◆ EXCERPTED PASSAGE:
________________________
The Centers for Disease Control and Prevention reports that for the third consecutive year, average life expectancy has declined: After peaking at 78.9 years in 2014, it has dropping to 78.6 years in 2017. This follows decades of increases.

While a fiercer than usual outbreak of influenza contributed to the decline last year, the main causes are rising suicides rates and the increasing number of deaths from drug overdoses associated with opioids.

Overdose deaths in 2017 rose to 70,237, up from 63,632 the year before. But overdose deaths associated with legal opioids did not significantly change from 2016. The increase came almost entirely from street drugs.

And why was there a rise in the use of black market fentanyl and heroin? The biggest reason is most likely the drug war.

In 2010, the manufacturers of legal opioids agreed to reformulate their products so that they could no longer be easily crushed and inhaled. A 2012 study in the New England Journal of Medicine found that this reformulation was the primary reason that many painkiller addicts switched to heroin. "The most unexpected, and probably detrimental, effect of the abuse-deterrent formulation was that it contributed to a huge surge in the use of heroin, which is like OxyContin in that it also is inhaled or injected," said the study's principal investigator.

A fascinating 2018 National Bureau of Economic Research paper, "How the Reformulation of OxyContin Ignited the Heroin Epidemic," finds that the rise in the use of heroin began the very month after legal opioids were reformulated. From the abstract:

We attribute the recent quadrupling of heroin death rates to the August, 2010 reformulation of an oft-abused prescription opioid, OxyContin. The new abuse-deterrent formulation led many consumers to substitute to an inexpensive alternative, heroin. Using structural break techniques and variation in substitution risk, we find that opioid consumption stops rising in August, 2010, heroin deaths begin climbing the following month, and growth in heroin deaths was greater in areas with greater pre-reformulation access to heroin and opioids. The reformulation did not generate a reduction in combined heroin and opioid mortality—each prevented opioid death was replaced with a heroin death.

Now cheaper and more deadly black market fentanyl is making the situation worse. As my Reason colleague Jacob Sullum writes, we can all "thank drug warriors for the escalating death toll from superpotent synthetic opioids." And for a fall in average life expectancy too.
________________________
Stored items
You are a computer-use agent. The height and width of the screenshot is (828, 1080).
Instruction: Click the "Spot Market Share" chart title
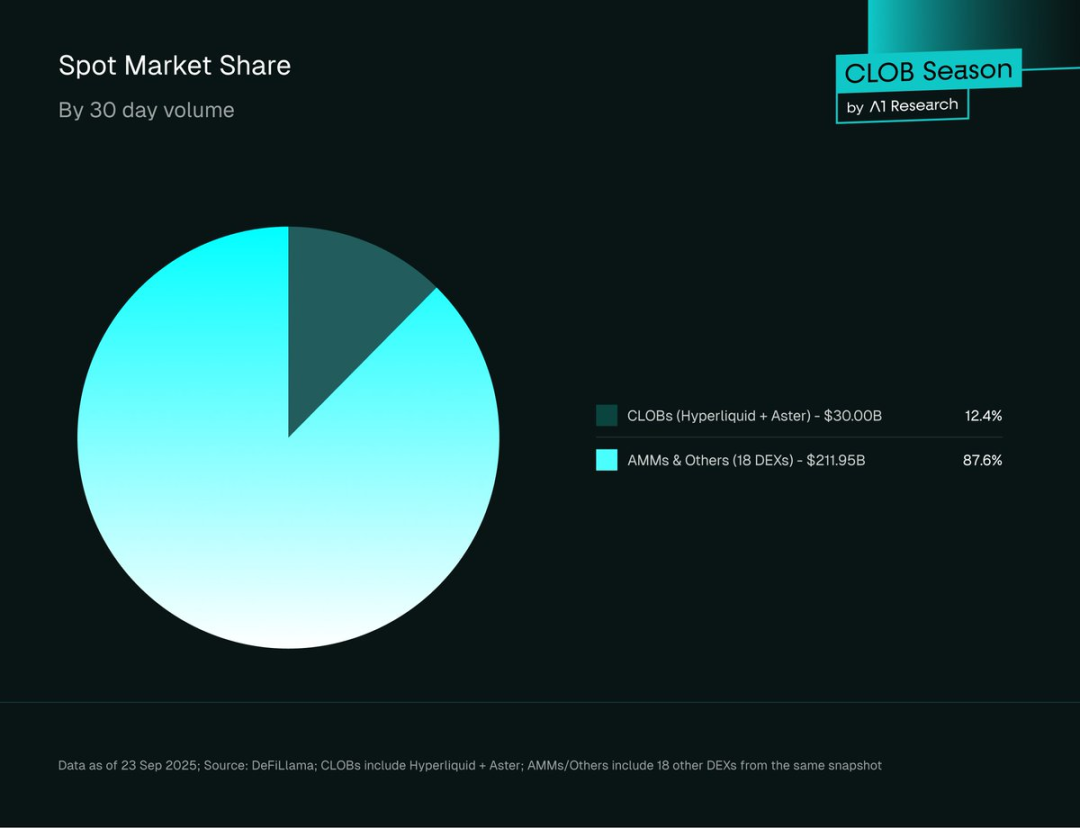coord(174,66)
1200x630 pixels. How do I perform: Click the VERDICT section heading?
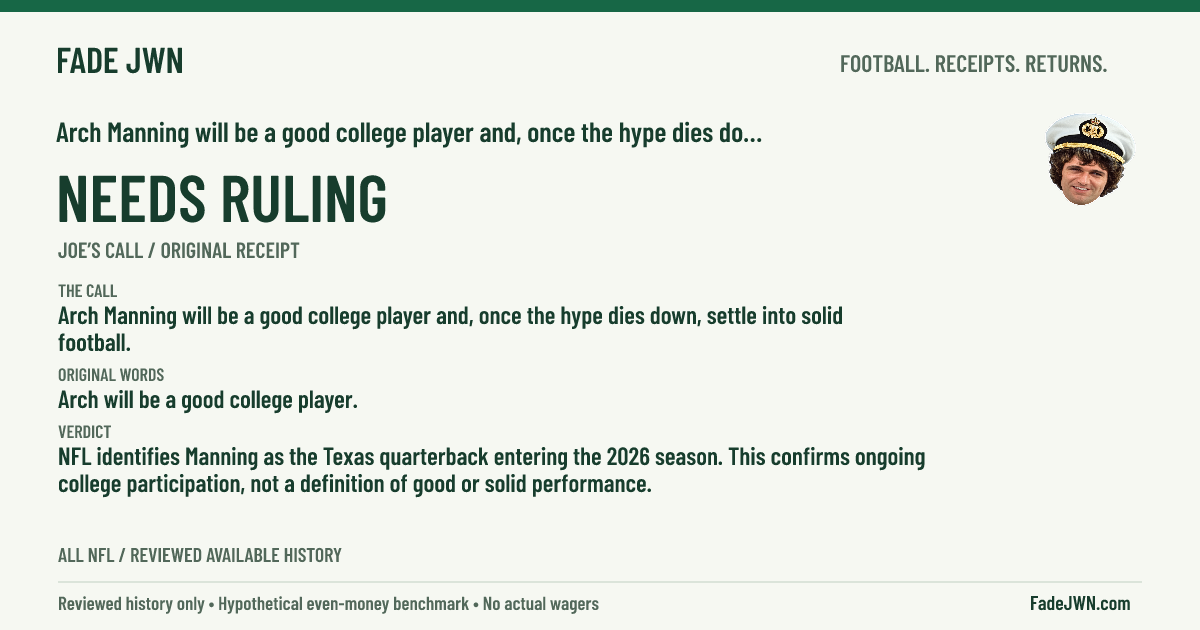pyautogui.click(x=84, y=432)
________________________
◆ REQUIREMENT 1:
According to the article on declining life expectancy, why did many people addicted to painkillers switch to heroin after 2010? Answer in one to three sentences.
◆ REQUIREMENT 2:
Duplicate the passage in the article on declining life expectancy from "The Centers for" up to and including "from street drugs.".

◆ ANSWER SPACE 1:
In 2010, legal opioids such as OxyContin were reformulated so they could no longer be easily crushed and inhaled. This abuse-deterrent formulation led many users to substitute heroin, an inexpensive alternative that, like OxyContin, can be inhaled or injected.

◆ ANSWER SPACE 2:
The Centers for Disease Control and Prevention reports that for the third consecutive year, average life expectancy has declined: After peaking at 78.9 years in 2014, it has dropping to 78.6 years in 2017. This follows decades of increases.

While a fiercer than usual outbreak of influenza contributed to the decline last year, the main causes are rising suicides rates and the increasing number of deaths from drug overdoses associated with opioids.

Overdose deaths in 2017 rose to 70,237, up from 63,632 the year before. But overdose deaths associated with legal opioids did not significantly change from 2016. The increase came almost entirely from street drugs.